CASSANDRA: You mean like Vanity Fair, which is the source of most of the facts tying Abedin to radical Islamist propaganda organizations that support terrorism, jihad, and sharia?

POLLYANNA: How about Glenn Kessler’s Washington Post “Fact-Checker” column? It completely devastates stories like the one you sent me.

CASSANDRA: Does it now? Are you willing to go through with me, fact by fact, the claims that the WaPo piece challenges, and what it offers in evidence against those claims? Or do you just want to wave it off, and pretend that the matter is settled because a left-leaning newspaper exuded some spin that helps you feel better about voting for Clinton? Let me know now — my time is precious. Those episodes of Dr. Who on Amazon Prime aren’t going to watch themselves.

POLLYANNA: Sure. Go ahead.

CASSANDRA: Great. Keep in mind that many of the claims put forward by Paul Sperry in the New York Post and in that Stream article I sent you aren’t even addressed here.

Was Huma Abedin an editor at a sharia newspaper, as Rep. Sean Duffy (R-Wis.) told CNN?

Kessler points out triumphantly that, contrary to the charge of Rep. Duffy, the Journal of Minority Muslim Affairs is not a newspaper — but a “journal.” He asserts that it is “staid,” and “peer-reviewed,” nice reassuring words for Washington Post readers, but irrelevant to its contents. There’s a Holocaust-denial journal out there that claims to be peer-reviewed too. You just pick the right set of “peers.” Kessler doesn’t dispute the fact that the journal itself openly supports sharia (the core of Duffy’s claim). But Kessler asserts that calling the journal “radical” is “ridiculous, according to experts on Islam and members of the advisory board.”
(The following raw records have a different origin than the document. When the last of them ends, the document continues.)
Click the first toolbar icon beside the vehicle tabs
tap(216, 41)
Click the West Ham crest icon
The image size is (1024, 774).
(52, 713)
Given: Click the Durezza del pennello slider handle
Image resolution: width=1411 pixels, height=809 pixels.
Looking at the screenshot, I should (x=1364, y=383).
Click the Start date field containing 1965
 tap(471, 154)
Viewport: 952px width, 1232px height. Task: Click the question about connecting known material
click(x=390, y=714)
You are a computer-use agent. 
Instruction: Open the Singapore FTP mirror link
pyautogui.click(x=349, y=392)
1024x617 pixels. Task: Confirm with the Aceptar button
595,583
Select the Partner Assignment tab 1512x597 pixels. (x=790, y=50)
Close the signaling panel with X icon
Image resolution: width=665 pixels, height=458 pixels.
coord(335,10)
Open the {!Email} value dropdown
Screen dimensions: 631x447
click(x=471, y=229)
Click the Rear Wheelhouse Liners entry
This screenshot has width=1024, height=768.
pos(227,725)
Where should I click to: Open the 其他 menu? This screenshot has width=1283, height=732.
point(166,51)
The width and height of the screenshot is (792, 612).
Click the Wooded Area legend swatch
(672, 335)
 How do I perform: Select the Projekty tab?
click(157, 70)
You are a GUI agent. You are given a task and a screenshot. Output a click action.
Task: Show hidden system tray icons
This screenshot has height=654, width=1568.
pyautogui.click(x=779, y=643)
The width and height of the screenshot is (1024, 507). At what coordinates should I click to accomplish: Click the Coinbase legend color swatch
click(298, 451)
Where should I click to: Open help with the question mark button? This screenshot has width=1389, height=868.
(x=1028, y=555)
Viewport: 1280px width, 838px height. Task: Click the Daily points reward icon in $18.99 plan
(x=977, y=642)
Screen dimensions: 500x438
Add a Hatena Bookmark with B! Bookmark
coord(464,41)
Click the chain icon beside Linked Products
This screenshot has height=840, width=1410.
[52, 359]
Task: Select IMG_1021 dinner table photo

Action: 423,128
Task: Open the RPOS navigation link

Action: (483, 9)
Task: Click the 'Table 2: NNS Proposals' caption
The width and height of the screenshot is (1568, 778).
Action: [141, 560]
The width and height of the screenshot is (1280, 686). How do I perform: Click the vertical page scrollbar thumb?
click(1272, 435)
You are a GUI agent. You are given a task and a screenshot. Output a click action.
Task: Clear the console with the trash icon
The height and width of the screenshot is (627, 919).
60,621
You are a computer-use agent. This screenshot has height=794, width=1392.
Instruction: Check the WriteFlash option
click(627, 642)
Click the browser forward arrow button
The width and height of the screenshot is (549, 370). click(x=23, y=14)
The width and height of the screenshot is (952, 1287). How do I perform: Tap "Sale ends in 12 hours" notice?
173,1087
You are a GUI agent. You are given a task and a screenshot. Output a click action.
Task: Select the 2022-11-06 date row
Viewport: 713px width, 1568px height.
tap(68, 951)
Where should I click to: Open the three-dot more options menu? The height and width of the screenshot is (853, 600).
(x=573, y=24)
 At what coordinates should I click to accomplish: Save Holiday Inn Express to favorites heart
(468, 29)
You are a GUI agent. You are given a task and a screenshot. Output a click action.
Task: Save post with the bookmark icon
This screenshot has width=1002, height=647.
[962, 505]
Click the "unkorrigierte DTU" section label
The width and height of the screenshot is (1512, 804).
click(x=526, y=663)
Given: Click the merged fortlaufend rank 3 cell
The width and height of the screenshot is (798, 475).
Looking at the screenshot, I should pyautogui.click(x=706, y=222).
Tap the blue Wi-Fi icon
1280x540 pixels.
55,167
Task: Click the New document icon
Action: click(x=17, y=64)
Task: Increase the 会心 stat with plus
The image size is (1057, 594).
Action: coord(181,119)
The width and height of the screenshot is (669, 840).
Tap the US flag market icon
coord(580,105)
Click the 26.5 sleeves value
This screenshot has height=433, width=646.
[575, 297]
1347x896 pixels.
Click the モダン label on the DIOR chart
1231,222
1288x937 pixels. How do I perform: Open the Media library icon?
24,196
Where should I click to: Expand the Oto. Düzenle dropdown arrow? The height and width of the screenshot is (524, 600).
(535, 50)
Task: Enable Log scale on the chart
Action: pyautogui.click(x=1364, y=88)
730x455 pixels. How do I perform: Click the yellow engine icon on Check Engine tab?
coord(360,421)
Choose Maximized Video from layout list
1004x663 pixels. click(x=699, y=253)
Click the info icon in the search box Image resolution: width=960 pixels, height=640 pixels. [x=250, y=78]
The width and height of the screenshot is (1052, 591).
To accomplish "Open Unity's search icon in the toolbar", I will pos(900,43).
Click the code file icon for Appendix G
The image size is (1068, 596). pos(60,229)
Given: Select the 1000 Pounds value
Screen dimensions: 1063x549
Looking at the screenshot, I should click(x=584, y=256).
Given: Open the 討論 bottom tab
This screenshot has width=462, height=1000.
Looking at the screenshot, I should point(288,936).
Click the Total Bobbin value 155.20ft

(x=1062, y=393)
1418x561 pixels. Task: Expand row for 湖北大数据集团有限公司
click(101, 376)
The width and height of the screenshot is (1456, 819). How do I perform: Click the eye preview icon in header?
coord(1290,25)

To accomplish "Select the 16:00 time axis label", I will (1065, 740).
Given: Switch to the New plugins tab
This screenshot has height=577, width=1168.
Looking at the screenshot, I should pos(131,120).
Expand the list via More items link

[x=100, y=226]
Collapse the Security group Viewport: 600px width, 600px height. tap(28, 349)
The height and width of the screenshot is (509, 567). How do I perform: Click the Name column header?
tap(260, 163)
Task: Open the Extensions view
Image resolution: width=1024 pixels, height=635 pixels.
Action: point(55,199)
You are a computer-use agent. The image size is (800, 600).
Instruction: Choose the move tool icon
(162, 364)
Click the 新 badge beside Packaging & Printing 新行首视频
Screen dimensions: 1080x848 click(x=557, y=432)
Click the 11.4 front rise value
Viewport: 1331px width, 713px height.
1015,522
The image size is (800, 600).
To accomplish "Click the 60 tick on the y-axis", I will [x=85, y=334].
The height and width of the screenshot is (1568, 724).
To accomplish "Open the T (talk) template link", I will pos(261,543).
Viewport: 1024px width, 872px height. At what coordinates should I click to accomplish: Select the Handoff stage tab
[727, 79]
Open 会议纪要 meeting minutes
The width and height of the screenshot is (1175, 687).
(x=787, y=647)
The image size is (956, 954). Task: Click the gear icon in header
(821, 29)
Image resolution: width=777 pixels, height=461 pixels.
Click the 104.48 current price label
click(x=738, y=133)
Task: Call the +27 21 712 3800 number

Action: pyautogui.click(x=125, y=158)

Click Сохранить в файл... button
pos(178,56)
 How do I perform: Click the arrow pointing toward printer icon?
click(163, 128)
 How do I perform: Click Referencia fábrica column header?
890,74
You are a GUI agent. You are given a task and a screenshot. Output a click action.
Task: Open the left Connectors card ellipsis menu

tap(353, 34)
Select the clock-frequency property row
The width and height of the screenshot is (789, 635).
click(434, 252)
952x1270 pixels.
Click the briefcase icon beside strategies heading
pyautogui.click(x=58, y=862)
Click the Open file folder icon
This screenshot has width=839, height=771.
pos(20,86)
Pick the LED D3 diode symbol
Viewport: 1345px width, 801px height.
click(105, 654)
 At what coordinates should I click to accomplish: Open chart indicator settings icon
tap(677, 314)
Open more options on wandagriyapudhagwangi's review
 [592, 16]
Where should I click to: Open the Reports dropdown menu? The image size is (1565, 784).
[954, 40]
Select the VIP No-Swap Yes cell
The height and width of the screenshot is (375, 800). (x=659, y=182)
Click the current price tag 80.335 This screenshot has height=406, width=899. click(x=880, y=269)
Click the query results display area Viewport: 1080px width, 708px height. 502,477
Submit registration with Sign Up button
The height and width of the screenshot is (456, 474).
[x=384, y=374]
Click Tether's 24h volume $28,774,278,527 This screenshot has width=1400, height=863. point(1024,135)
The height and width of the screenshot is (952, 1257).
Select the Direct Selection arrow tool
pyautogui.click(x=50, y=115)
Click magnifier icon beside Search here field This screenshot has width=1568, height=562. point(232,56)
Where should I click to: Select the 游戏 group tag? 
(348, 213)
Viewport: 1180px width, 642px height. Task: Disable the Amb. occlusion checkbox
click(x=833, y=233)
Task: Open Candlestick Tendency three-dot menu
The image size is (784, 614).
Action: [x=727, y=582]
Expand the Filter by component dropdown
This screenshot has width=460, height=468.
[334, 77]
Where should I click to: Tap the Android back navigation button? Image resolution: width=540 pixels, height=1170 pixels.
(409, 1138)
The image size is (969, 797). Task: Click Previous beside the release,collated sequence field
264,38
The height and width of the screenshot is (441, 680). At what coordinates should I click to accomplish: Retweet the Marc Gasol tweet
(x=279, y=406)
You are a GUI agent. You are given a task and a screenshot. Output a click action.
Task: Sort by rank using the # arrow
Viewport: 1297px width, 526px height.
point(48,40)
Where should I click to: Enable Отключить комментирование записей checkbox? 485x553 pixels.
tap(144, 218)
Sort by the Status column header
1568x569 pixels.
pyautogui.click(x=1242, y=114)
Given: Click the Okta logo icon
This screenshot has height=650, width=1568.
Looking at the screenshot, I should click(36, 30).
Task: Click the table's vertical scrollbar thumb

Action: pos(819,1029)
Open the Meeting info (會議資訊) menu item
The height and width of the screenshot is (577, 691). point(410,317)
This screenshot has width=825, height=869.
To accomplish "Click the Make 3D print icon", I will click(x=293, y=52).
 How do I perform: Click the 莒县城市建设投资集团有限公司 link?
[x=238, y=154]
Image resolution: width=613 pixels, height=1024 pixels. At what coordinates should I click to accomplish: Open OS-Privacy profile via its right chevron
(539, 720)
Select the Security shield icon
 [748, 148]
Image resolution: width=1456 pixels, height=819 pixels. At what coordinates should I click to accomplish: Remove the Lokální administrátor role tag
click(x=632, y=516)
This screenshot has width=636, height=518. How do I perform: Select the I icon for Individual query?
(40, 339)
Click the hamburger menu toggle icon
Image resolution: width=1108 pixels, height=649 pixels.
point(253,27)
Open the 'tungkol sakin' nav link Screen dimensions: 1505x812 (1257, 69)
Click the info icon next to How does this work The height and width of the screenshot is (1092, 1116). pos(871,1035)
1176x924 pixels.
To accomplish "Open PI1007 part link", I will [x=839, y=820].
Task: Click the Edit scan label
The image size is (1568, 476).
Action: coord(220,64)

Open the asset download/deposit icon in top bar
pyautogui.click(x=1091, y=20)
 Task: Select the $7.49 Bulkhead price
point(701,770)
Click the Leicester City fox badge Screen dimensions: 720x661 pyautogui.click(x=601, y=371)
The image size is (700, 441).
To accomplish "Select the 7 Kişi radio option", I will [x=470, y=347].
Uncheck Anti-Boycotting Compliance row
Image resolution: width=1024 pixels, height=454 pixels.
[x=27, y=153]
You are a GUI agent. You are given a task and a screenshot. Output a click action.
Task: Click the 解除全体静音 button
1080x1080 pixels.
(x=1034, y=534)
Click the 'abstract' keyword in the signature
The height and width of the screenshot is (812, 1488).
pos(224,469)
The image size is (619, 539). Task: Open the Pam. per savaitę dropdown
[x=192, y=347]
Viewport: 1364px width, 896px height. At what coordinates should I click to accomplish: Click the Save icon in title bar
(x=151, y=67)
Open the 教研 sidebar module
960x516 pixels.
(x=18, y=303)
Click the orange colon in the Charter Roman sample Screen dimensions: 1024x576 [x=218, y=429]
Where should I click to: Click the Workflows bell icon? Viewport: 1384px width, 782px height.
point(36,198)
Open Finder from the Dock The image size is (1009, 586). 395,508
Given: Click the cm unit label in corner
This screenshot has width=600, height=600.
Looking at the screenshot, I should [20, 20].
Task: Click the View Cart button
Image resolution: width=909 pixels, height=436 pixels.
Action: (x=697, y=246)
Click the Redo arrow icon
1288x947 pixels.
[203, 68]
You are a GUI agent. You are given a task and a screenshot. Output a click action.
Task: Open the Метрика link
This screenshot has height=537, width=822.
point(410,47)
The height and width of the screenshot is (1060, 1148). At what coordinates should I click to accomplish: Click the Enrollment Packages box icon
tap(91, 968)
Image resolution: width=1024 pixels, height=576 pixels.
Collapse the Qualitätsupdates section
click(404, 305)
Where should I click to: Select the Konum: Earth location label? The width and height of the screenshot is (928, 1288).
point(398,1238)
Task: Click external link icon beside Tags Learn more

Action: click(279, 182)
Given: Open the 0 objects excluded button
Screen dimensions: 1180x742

He does not address the misogynist and anti-American positions taken by Abedin’s mother in the journal, except to call them “cherry-picked” and “mischaracterized,” based on his own review. Kessler makes no argument to defend these claims, but expects us to trust him — and the opinion of one scholar of Israel, and several people who serve on the magazine’s board (hence, interested parties). So is Kessler saying that it isn’t “radical” by contemporary Muslim standards to blame domestic violence on women, claim that sharia law is more empowering for women than legal equality, and blame the 9/11 attacks on U.S. foreign policy? Kessler might be right about that, tragically.

Did Huma Abedin work at this sharia-advocacy journal?

Kessler waves off the indisputable fact that her name was on the masthead for 12 long years, even as she worked for the Clinton White House and Clinton’s Senate campaign. That’s old news, he suggests, so it doesn’t matter. Did she approve of and agree with the misogynist, theocratic, and anti-American articles that appeared with her name on the masthead? Here Kessler is satisfied with an answer from … the Clinton campaign itself: “The Clinton campaign says Abedin played no role in editing articles.” Well, that settles things, doesn’t it? What journalist would ever question a claim from a political campaign just before a presidential election? Not Kessler.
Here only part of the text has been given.